Santa Monica City Hall (File photo)

CITY HALL — The new zoning code is still months away from City Council, but council members are already weighing in.

Last week, council directed code compliance officers not to enforce the current zoning code — which dictates land uses throughout the city — as it relates to two specific properties because they intend on addressing the issues in the new code.

City Hall’s last zoning code expired in 2011 and was replaced by the interim zoning code, which is in effect today. The Planning Commission is refining the new zoning code for council’s review later this year. The refinement and drafting process has taken longer than expected and the interim code has been extended many times.

Last Tuesday, two businesses came to council, asking that the interim code be amended for different reasons. City attorneys, noting that they’re swamped with other work, suggested instead that council give the businesses a pass under the theory that they plan to include the changes in the imminent new code and that drafting ordinances to amend an expiring code would be a waste of time.

Patrons of The Pretenders Studio, a dance studio serving kids and adults, came out in large numbers to ask that council make exception for the youth-serving arts and exercise facility, which found itself in a zoning code no-man’s-land.

The studio lost its home but had located a potential new space in an office building on residential land.

“It’s not existing housing that’s being converted to anything else,” Councilmember Gleam Davis said. “Unfortunately there’s nothing in our current zoning ordinance — and I’m not sure there’s anything even in the proposed zoning ordinance — that allows this kind of use in this sort of situation.”

More than a dozen people, including high school students, stayed until after midnight to ask council to save the studio.

The studio’s founder and director Lisa Gumenick explained that the landlord of the new property needs council’s assurance and they need it fast. For that reason, she said, the studio can’t wait for the new zoning ordinance to pass.

“If we could wait until July we would,” Gumenick told council, “but if we do not gain your support tonight — I hate to even say this in the presence of the kids here — but we will have no choice but to close.”

Councilmember Ted Winterer noted the large turnout and asked city attorneys to draw up a letter telling law enforcement not to enforce the law because it’s about to change.

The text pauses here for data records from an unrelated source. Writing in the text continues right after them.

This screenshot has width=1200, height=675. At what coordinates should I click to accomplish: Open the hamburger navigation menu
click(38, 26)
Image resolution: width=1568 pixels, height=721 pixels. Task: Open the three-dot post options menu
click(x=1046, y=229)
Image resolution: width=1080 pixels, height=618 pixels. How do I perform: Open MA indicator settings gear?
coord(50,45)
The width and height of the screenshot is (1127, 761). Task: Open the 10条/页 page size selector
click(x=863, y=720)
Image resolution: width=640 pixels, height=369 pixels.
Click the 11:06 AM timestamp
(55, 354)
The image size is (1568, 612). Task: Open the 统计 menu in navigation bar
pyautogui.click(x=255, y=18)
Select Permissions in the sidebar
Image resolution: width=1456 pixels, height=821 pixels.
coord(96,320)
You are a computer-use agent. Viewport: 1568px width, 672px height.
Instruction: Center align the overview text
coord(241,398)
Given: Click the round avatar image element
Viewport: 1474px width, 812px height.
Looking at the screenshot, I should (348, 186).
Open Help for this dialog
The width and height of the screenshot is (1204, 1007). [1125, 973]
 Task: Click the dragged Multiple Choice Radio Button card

“This studio is clearly a very valued member of our community,” he said. “I think the e-mails we’ve gotten on the issue have been extraordinarily compelling about the number of youth in our city who’ve been admirably served and not only taught just to dance but how to give back to their community. It’s very impressive history and a valuable member of our city that we wouldn’t want to lose.”

In the future, he said, council will have to address the fact that these youth-serving businesses are getting priced out of Downtown.

“I do believe that we do need to find ways for these particular sort of youth-serving uses to find space in this city and it’s become increasingly challenging,” he said. “We need to open up these opportunities in these particular buildings.”

The second issue dealt with a landmark law that was keeping a historical doctor’s office from being allowed to be used as a doctor’s office.

“Because it hasn’t been used for nonconforming use for over a year it no longer can be reused for its original purpose which was built historically as a doctor’s office,” Winterer explained. “It’s been purchased by the Saint John’s Foundation and they’d like to temporarily put some doctors in there and then ultimately use it for their headquarters.”

The Landmarks Commission is already recommending that, when council looks at the zoning ordinance, they make changes that would allow the office to be used in such a way, Winterer said.

“Unfortunately the owners of the property, they would like to be able to reoccupy it and start using it again prior to our adoption of the zoning ordinance, which is why we put this on the agenda,” he said.

Councilmember Pam O’Connor, whose day job is in the field of historic preservation, noted that maintaining the historic use of a building is one of the guiding principals Secretary of the Interior’s standards for the treatment of historic properties, which dictates local preservation laws. For this reason, allowing a doctor’s office to be used as a doctor’s office makes sense.

Davis pointed out that buildings left empty tend to deteriorate, which would be a detriment to preservation.

Council, again, agreed to ask law enforcement not to enforce the law.